How strange it seems that your daughter is ten years old.

It is such a brief hour since you wrote me you were eighteen and had entered Vassar. Having no children of my own to stand as milestones on life's highway, and keeping a very young heart in my breast all these years, it seems at times little less than impertinent in the children I have known to develop so rapidly into matrons and fathers.

I am glad for you that the doctor has reached the desirable goal where he can rest from his laborious profession for two years, and take that journey abroad you have so long contemplated. And I am glad that you feel the satisfaction you say you do, in never having left him alone for a whole season as you once thought of doing.

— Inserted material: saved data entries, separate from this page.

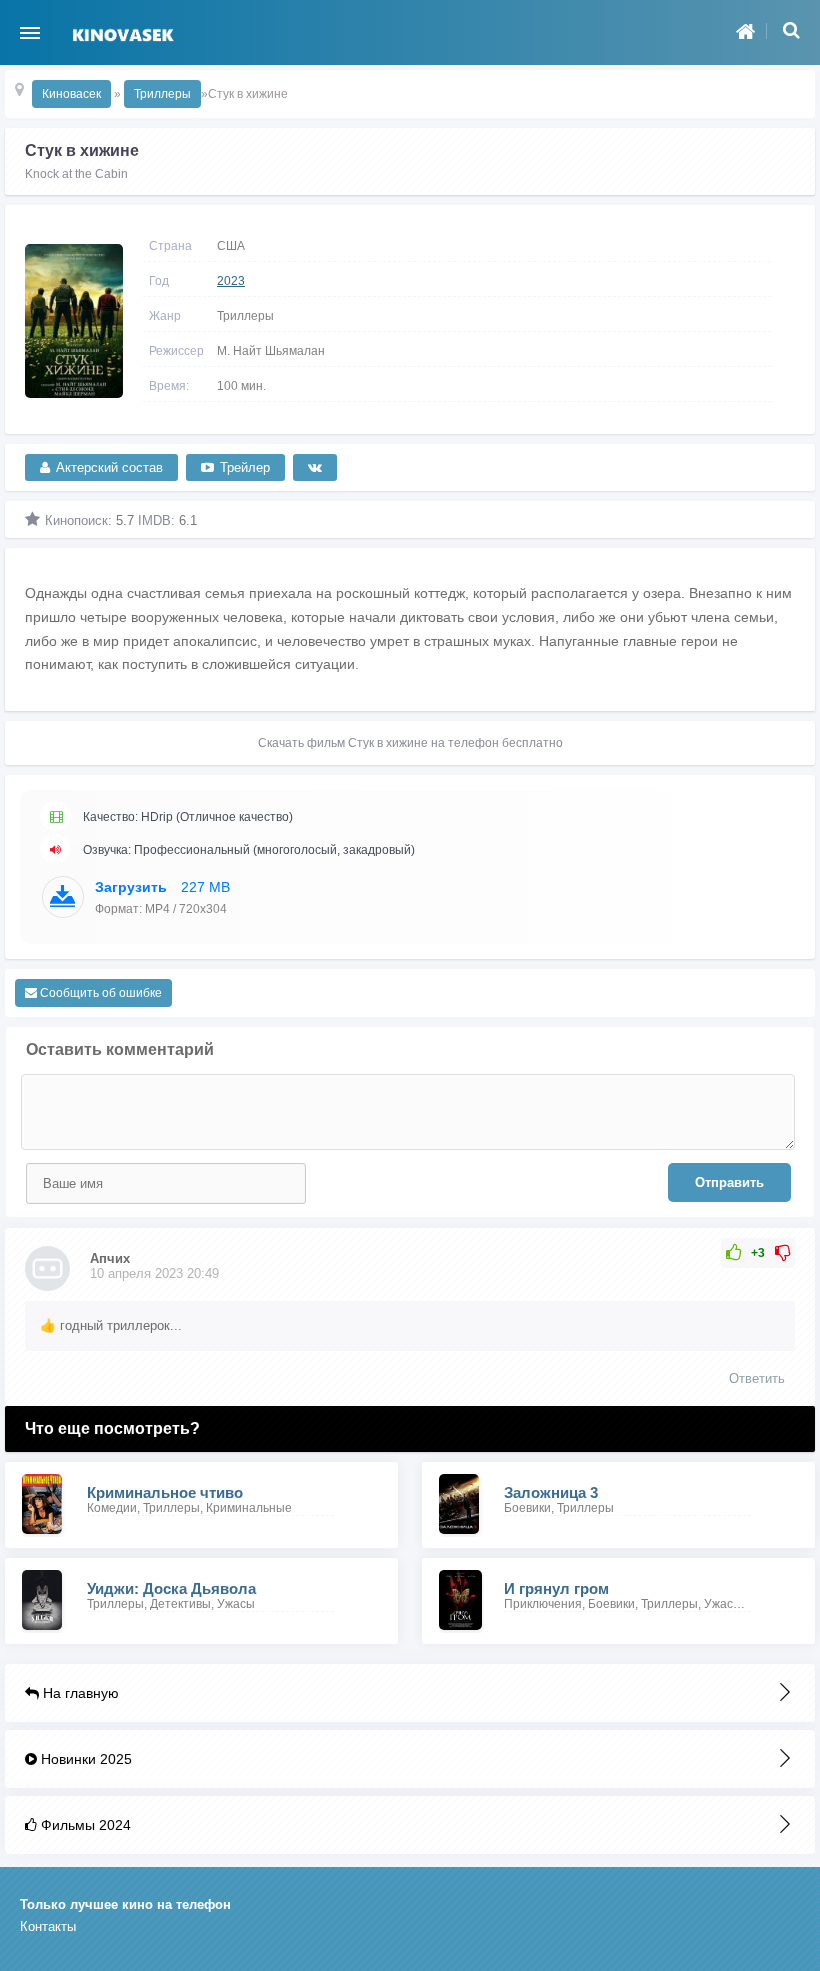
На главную (79, 1693)
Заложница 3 (551, 1492)
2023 (231, 281)
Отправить (729, 1182)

A satisfied conscience is a better comrade to journey along beside, than a remembered pleasure.

But now about Genevieve.

You tell me she is to be left with your sister, and that she will, for the first time, attend the public school.

You are right in thinking this will make her more American in spirit than an education gained through home teaching or private schools.

The girl who attends private schools only, is almost invariably inoculated with the serum of aristocracy.

She believes herself a little higher order of being than the children who attend public schools, and it requires continual association with people of broad common sense to counteract this influence. I know you and the doctor have exerted this influence, but your sister might not realize the necessity of making a special effort in that direction.